Un fragment de coque de bateau en matériau composite est mis dans un premier broyeur. (c) Laetitia Theunis
Un fragment de coque de bateau en matériau composite est mis dans un premier broyeur. (c) Laetitia Theunis

Les matériaux composites passent à l’économie circulaire

27 février 2018
par Laetitia Theunis
Durée de lecture : 6 min

Qu’ont en commun une coque d’un bateau de plaisance, une carlingue d’avion et les panneaux de signalisation qui jalonnent nos routes ? Tous trois sont faits du même matériau composite. Il s’agit de plastique thermodurcissable (TD) dopé de fibres de verre pour lui conférer davantage de résistance.

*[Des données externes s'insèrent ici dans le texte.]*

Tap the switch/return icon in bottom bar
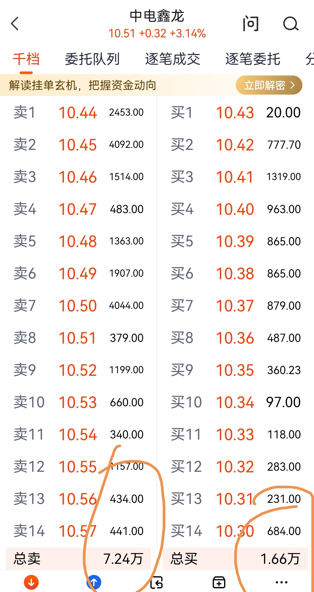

Fragments de coque de bateau et plaque de signalisation. Ces deux objets sont faits dans le même matériau composite thermodurcissable. © Laetitia Theunis
Fragments de coque de bateau et plaque de signalisation. Ces deux objets sont faits dans le même matériau composite thermodurcissable. © Laetitia Theunis

Très difficilement recyclable, ce matériau est au cœur du projet Interreg Recy-composite. Son objectif? Développer des méthodes permettant de le broyer et de séparer fibres et grains de plastique afin qu’ils puissent être réutilisés.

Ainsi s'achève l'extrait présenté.